Noa Pinter-Wollman and colleagues from the University of California, Davis wanted to study how African elephants behave when they move to new environments. This happens quite naturally as elephants live in dynamic societies where small family groups continuously merge with, and separate from, each other. But they also face new territories with increasing regularity as human activity encroaches on their home ranges and forces them further afield, and as increasing conservation efforts lead to individuals being deliberately moved, or exchanged between zoos and wildlife parks.

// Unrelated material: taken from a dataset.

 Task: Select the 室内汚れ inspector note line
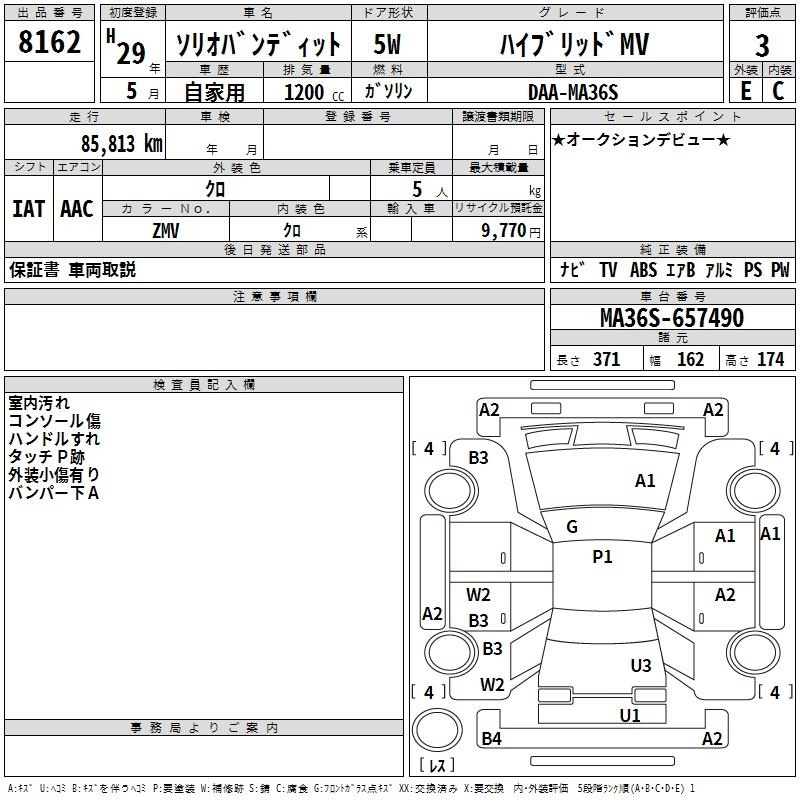click(39, 403)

Pinter-Wollman took advantage of just one such forced relocation to see how the animals would react. In September 2005, in an effort to reduce conflicts between humans and elephants, Kenya's Wildlife Service moved 150 individuals from the Shimba Hills National Reserve to the Tsavo East National Park, some 160km away. They consisted of 20 groups of around 7 individuals each - mainly adult females and calves - and 20 independent males. Their new home was very different to their old one and Pinter-Wollman wanted to see how they reacted to it.

By identifying the immigrants through ties on their tails and numbers on their backs, she found that, at first, they elephants spent a lot of time with others. But they became socially segregated and would mostly interact with other migrants, largely to the exclusion of the local Tsavo elephants. Their amity wasn't solely due to family, just familiarity - the newcomers would happily mix with other unrelated groups from their same home region. And the more the immigrants stuck together, the less likely they were to mingle with the locals.

Over time, things changed. A year later and the displaced elephants had become much less segregated, moving from a closed enclave into an integrated part of the social structure within their new home. But on the whole, they also became less sociable as time went by, with both new acquaintances and comrades from home.

This is the first study to look at how an animal's desire for companionship changes depending on how well they know their environment. Pinter-Wollman says that the elephants' behaviour suggests that in the face of unfamiliar ground, it pays them to associate with others so that they can learn from one another. Indeed, among the migrants, the most sociable ones were also in better health (although this could be because sick elephants are shunned). Over time, they become more familiar with their new stomping grounds and the need to socialise lessens.

The initial social segregation probably reflects the strong social ties that elephants have. While it would benefit the newcomers to learn about their new environment from the natives, that may not have been possible. On two anecdotal occasions, she saw the locals behaving aggressively towards the unfamiliar elephants in their midst. It's behaviour that really seems all-too-human.